CAATSA’da Başkan’ın yaptırımları erteleme takvimine dair bir sınırlamanın bulunmaması Türkiye açısından son derece önem taşıyor. Aynı şekilde Başkan’ın yaptırımları ne zaman hayata geçireceği konusunda da net bir takvimin konulmamış olması, Trump’a CAATSA yaptırımlarını uygulama konusunda bir hareket imkanı tanıyor. 

Trump’ın inisiyatif alanı 

Bununla beraber Trump’ın yaptırımları erteleme kararı vermesi halinde bunu Kongre’nin ilgili komitelerinin değerlendirmesine sunması gerekiyor. Fakat yasa, Başkan’a Kongre’nin onayını alma gibi bir zorunluluk da getirmiyor. Dolayısıyla Trump, yasal olarak “Kongre’nin iznine” tabi olmasa da Kongre’yi bir şekilde ikna etmek durumunda. 

Türkiye’ye S-400’lerden dolayı yaptırım uygulanmasını isteyen Senato ve Temsilciler Meclisi üyelerinin sayısal çoğunluğu, Trump’ın inisiyatif alanını belli ölçüde daraltıyor. Farklı zamanlarda Kongre’nin her iki kanadında da kabul edilen Türkiye ve S-400’le ilgili yasa tasarıları Trump’ı zor durumda bırakabilir. Kongre’den üçte iki çoğunlukla önüne gelen yasa tasarılarını veto etme hakkına sahip olmayan Trump, Türkiye konusunda adım atmaması durumunda Kongre’nin yeniden harekete geçip doğrudan Türkiye’yi hedef alan yaptırımları yasalaştırma girişimine maruz kalabilir. 

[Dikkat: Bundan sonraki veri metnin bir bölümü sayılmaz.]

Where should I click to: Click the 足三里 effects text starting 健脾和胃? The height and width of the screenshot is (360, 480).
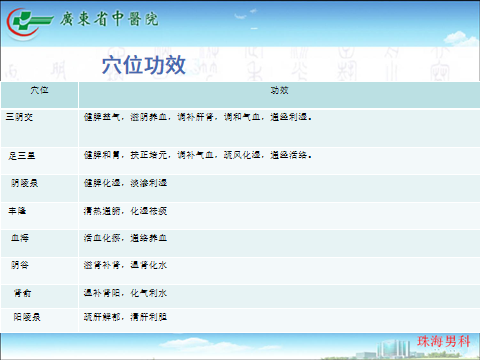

Bu bakımdan Trump’ın hafta içinde Senato’daki Cumhuriyetçi senatörlerle Beyaz Saray’da yaptığı görüşme önemliydi. Amerikan medyasına yansıyan haberlerde, Trump’ın senatörlere “Türkiye’ye yaptırım uygulamak istemiyorum” dediği sözleri yansıdı. Buna mukabil senatörlerin ise Türkiye’ye yaptırım uygulanması gerektiğini söyledikleri bildirildi. Trump’ın NATO müttefiki olarak Türkiye’ye yaptırım uygulama fikrini ne kadar itici bulduğu, açıklamalarına açıkça yansıyan bir husus. Aynı şekilde Türkiye’nin F-35 projesinden çıkarılmasından dolayı memnun olmadığı da yine aynı toplantıda dile getirdiği bir konu olarak medyaya yansıdı. 

Kongrenin ısrarı 

Bu fikir ayrılığının gösterdiği bir gerçek varsa o da, Trump’ın önündeki tüm seçeneklerin bir şekilde Kongre’den geçeceğidir. Zira Trump’ın hiçbir adım atmaması durumunda Kongrenin her iki kanadı da Trump’ın veto yetkisini aşacak şekilde Türkiye ile ilgili bir yasa tasarısını 3’te 2 çoğunluk ve üzerinde bir oran ile kabul edip bir adım atabilir. Bu senaryo zayıf olmasına rağmen yine de muhtemel bir senaryodur ve gerçekleşmesi halinde CAATSA’da yer alan maddeler en güçlü şekilde yaptırım olarak Türkiye’nin önüne konabilir. 

Sonuç olarak Trump’ın yaptırım uygulamama konusundaki yaklaşımı ve CAATSA’da yaptırım takviminin bulunmaması gibi hususlar Türkiye’nin yaptırımlardan kaçınabileceğine işaret ediyor. Öte yandan Kongre’deki hem Cumhuriyetçilerin hem de Demokratların yaptırımlar uygulansın şeklindeki ısrarlı tutumları ise işi yokuşa sürmekte. Trump’ın fendinin Kongre’yi yenip yenemeyeceğini zaman gösterecek; ancak kesin olan şey şu: Türkiye’nin CAATSA yaptırımları hikayesinin kaderi, büyük oranda Trump’ın Cumhuriyetçileri ne kadar ikna edip edemeyeceğine bağlı olacak.